# [EXERCISE BRIEF]
Once the line containing "You are a computer-use agent. Screen" has been copied, stop; copy every line before it exactly, beginning with the first line of the material below.

# [EXTRACTED RECORDS]
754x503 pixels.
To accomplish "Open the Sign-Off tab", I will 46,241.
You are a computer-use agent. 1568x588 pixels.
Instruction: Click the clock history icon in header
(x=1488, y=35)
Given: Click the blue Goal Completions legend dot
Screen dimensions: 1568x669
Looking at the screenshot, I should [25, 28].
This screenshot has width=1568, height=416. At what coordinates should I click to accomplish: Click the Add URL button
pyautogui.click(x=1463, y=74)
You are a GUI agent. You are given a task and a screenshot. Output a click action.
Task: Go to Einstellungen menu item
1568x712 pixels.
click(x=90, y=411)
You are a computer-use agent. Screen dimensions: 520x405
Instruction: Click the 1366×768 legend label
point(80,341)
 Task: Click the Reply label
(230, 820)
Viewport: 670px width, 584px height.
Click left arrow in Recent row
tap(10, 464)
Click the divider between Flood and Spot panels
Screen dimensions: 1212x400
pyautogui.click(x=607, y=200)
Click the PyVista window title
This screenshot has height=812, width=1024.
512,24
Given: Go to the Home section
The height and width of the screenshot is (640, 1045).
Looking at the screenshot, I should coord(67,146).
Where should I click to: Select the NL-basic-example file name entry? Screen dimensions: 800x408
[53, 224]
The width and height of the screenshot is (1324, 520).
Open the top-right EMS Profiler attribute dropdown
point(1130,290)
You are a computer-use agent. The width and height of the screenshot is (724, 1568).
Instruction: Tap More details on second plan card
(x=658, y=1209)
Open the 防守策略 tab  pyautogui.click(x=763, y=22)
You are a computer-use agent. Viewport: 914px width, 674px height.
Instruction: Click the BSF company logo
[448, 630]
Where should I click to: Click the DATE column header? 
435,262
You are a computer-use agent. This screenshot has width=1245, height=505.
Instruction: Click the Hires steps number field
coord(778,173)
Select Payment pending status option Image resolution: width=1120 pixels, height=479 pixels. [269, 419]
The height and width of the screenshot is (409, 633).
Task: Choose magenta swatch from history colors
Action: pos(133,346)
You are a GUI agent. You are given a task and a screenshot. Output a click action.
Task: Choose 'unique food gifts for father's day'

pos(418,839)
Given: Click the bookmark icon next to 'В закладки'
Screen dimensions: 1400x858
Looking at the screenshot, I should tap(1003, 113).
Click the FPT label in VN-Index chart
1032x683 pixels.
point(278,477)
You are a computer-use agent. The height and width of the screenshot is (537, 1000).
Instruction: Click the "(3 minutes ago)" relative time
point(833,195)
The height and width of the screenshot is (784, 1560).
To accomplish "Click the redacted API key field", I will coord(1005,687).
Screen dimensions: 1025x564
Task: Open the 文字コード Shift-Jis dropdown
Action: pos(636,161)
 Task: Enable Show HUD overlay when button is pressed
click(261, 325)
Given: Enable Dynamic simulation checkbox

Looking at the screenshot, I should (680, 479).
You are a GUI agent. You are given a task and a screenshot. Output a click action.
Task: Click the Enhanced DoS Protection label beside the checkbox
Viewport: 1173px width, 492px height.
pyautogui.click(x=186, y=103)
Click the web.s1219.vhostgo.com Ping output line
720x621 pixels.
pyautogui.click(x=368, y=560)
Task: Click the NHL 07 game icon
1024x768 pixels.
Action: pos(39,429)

# [EXERCISE SOLUTION]
754x503 pixels.
To accomplish "Open the Sign-Off tab", I will 46,241.
You are a computer-use agent. 1568x588 pixels.
Instruction: Click the clock history icon in header
(x=1488, y=35)
Given: Click the blue Goal Completions legend dot
Screen dimensions: 1568x669
Looking at the screenshot, I should [25, 28].
This screenshot has width=1568, height=416. At what coordinates should I click to accomplish: Click the Add URL button
pyautogui.click(x=1463, y=74)
You are a GUI agent. You are given a task and a screenshot. Output a click action.
Task: Go to Einstellungen menu item
1568x712 pixels.
click(x=90, y=411)
You are a computer-use agent. Screen dimensions: 520x405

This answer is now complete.